● **Exercise instructions**
From the rows below, pick out each line that contains the word "size" and copy it.

● **Information shown**
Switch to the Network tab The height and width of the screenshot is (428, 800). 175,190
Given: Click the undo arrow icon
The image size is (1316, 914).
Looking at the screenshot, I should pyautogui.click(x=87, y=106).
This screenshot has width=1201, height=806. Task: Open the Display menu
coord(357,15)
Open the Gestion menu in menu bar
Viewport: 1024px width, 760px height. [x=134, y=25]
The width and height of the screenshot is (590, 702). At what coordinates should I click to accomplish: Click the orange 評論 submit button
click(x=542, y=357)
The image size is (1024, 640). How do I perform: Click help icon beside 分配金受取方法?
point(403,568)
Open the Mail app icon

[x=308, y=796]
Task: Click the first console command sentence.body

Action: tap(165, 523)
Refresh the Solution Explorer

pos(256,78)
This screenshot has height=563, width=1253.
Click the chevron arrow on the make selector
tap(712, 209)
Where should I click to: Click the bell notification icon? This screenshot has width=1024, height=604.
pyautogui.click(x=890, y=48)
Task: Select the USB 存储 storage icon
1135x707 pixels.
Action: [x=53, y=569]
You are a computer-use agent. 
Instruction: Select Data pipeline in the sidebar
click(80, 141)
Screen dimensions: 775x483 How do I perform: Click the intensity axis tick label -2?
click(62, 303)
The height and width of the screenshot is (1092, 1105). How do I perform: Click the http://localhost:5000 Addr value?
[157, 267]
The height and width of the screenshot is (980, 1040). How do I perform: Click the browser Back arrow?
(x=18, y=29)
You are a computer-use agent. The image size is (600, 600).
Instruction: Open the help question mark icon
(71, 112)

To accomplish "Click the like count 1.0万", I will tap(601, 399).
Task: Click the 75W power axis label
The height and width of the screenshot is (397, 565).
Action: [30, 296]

● **Final result**
The image size is (1316, 914).
The image size is (1024, 640). How do I perform: Click help icon beside 分配金受取方法?
You are a computer-use agent. The image size is (600, 600).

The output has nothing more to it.